I explain our light acquaintance, and admit that I think he’s handsome. “And now we know he can write a great letter,” I offer. “And he’s not an axe-murderer. Someone would have told me. Stuff like that gets around in a small town.”
Nan points out that he’s from Pass Christian.
“Gossip that good would cross the bridge,” I counter. I send off the response to Larry, asking for a rain-check, wondering if I’ll ever hear from him again.
It occurs to both Nan and me how odd it is to be in our fifties and talking like high school girls about a prom date. Nan never married at all and my own twelve-year marriage had ended in an amicable divorce nearly fifteen years before. According to common lore, women our age had a better chance of being offed in a terrorist attack than walking down the aisle.
Nan and I enjoy the rest of our visit and a few weeks later, I claim my rain-check date. And another. Then another. I suggest a long walk on the beach. I want to see how this man will relate with my dogs. He runs and throws balls into the water for them. Afterward, my pitifully fearful rescue, Buster – who normally has to know someone weeks before he’ll tolerate being petted - rests his head on Larry’s knee.
A week later, Larry invites me to travel to San Francisco with him for a few days. He has tickets to a Grateful Dead concert. The fact that he likes the Grateful Dead and would travel across the country to see them scores big points. Just thinking about the trip peels about thirty years off my age and I start fretting about what I would wear to the concert. I call Nan to make sure I haven’t lost my mind.
“You have to go!” she commands, the prerogative of an old childhood friend.
“What if we have an awful time?” I ask.
“Then you’ll know right out of the box if he’s the guy for you or not. Better to know sooner than later. And you’ll have a chance to see how he behaves in airports.”
She doesn’t have to explain. We both know that men who get angry in airports are men who don’t make good partners. Since every trip involving air travel in recent years provides a perfectly justifiable reason to lose one’s temper, Larry will be tested. So even though I have developed a a mid-life fear of flying, I accept the invitation.
The flight out of Gulfport is delayed and we miss our connection in Dallas. Larry finds this amusing. We enjoy a leisurely lunch in the airport, after which he clowns around a huge contemporary sculpture in the lobby.
In California, we spend the days before the concert driving from Sausalito - where Larry used to live - up the stunning coastline. We find we travel well together. One day while exploring the winding roads, I sing every single song from the Sound of Music a capella. He’s not annoyed and actually thinks it’s hilarious.

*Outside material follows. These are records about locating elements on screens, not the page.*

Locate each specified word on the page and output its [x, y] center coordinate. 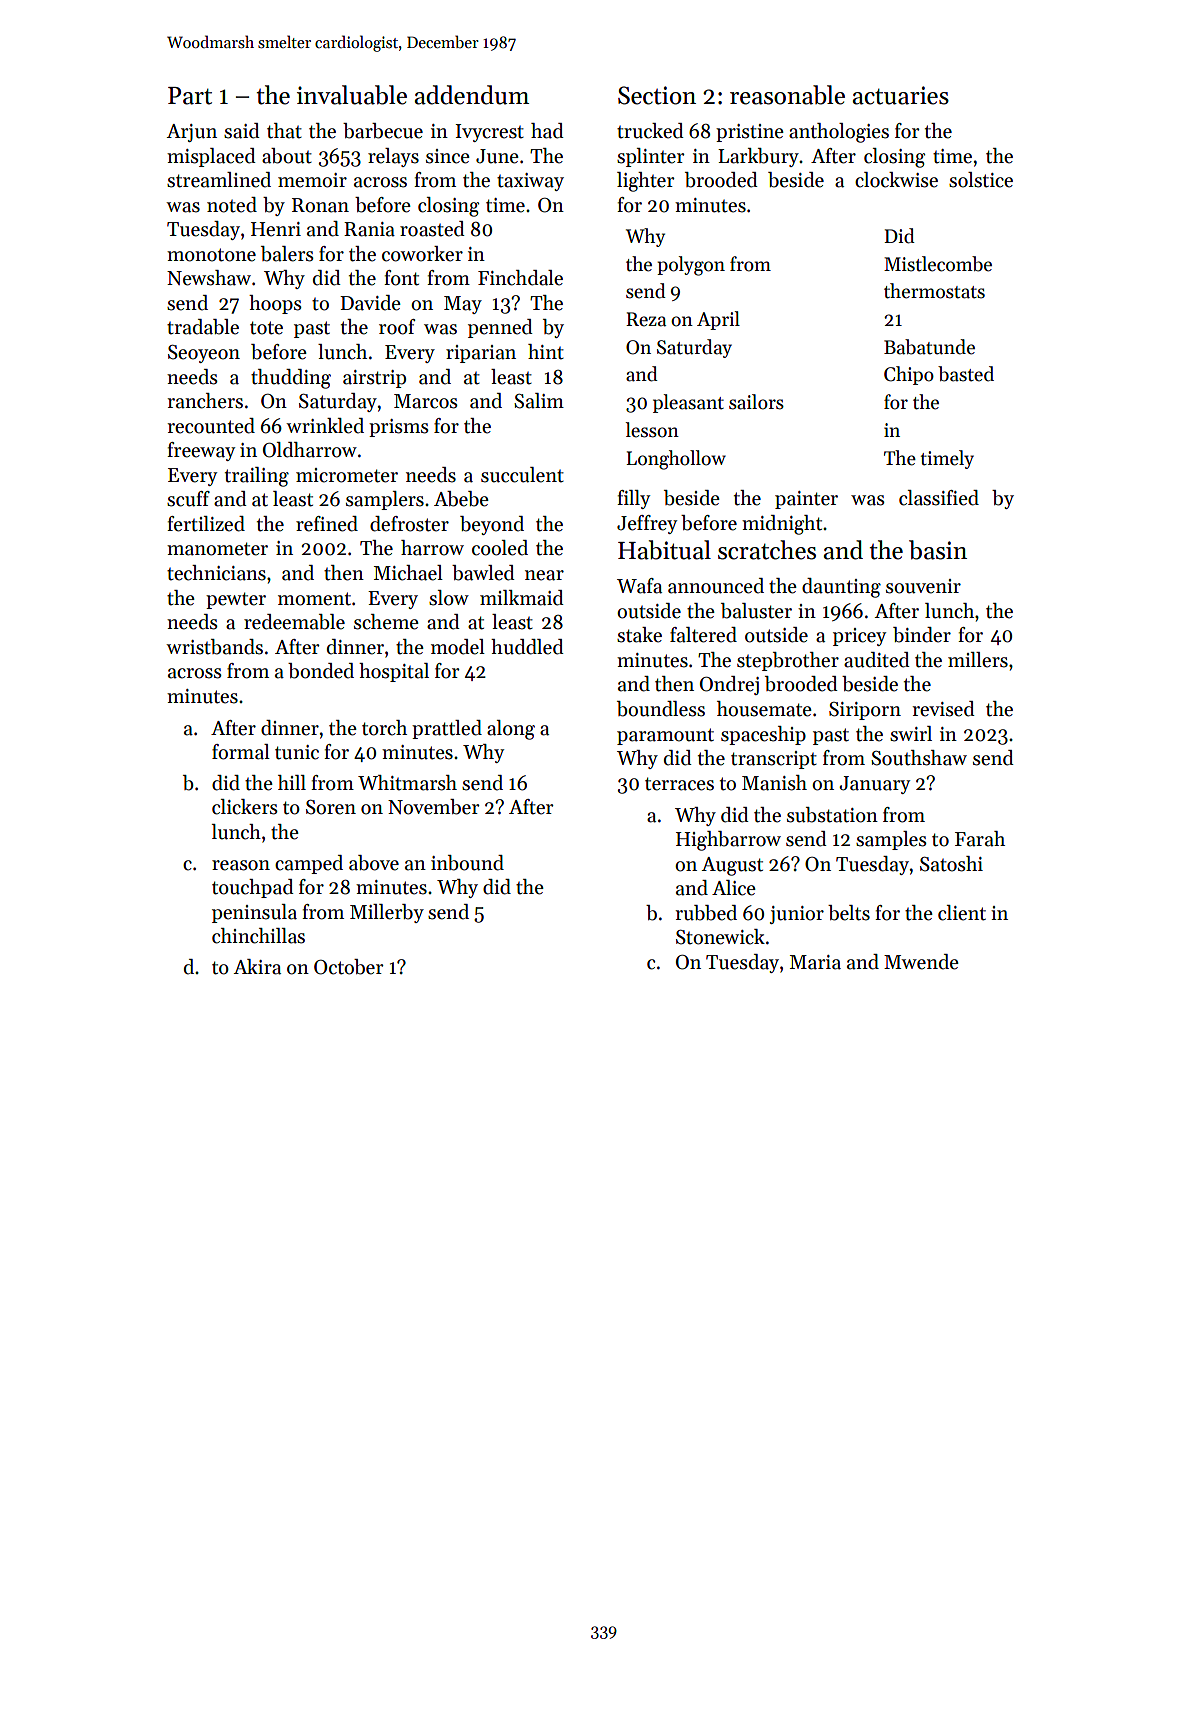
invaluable [352, 95]
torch [384, 728]
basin [938, 550]
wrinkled [325, 426]
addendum [472, 95]
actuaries [901, 95]
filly [633, 499]
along [511, 730]
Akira [257, 967]
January [874, 785]
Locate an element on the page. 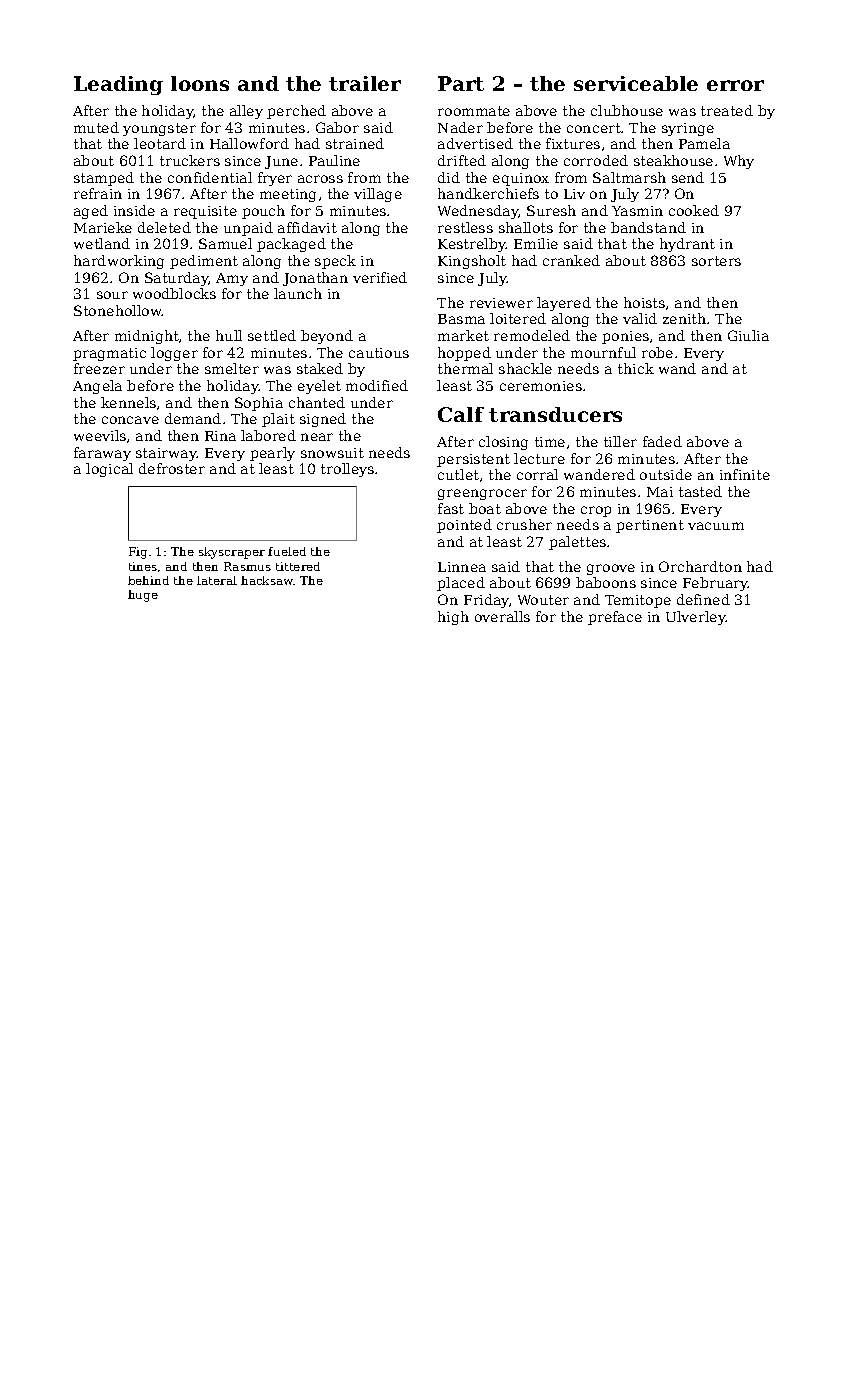 The height and width of the document is (1400, 849). reviewer is located at coordinates (501, 303).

At the concert a few days later, I realize I needn't have worried about feeling out of place - the audience is equally split between college kids and aging baby boomers. The Dead has never sounded better and my guitar hero from the Allman Brothers, Warren Haynes, practically melts the strings with his leads. They've gotten better with age, I think. Why can't we?
But while the trip is a huge happy-memory maker, the part that most wins my heart is sitting next to Larry during those long, sometimes turbulent flights and discovering that when I hold his hand, my fear of flying dissipates and then disappears.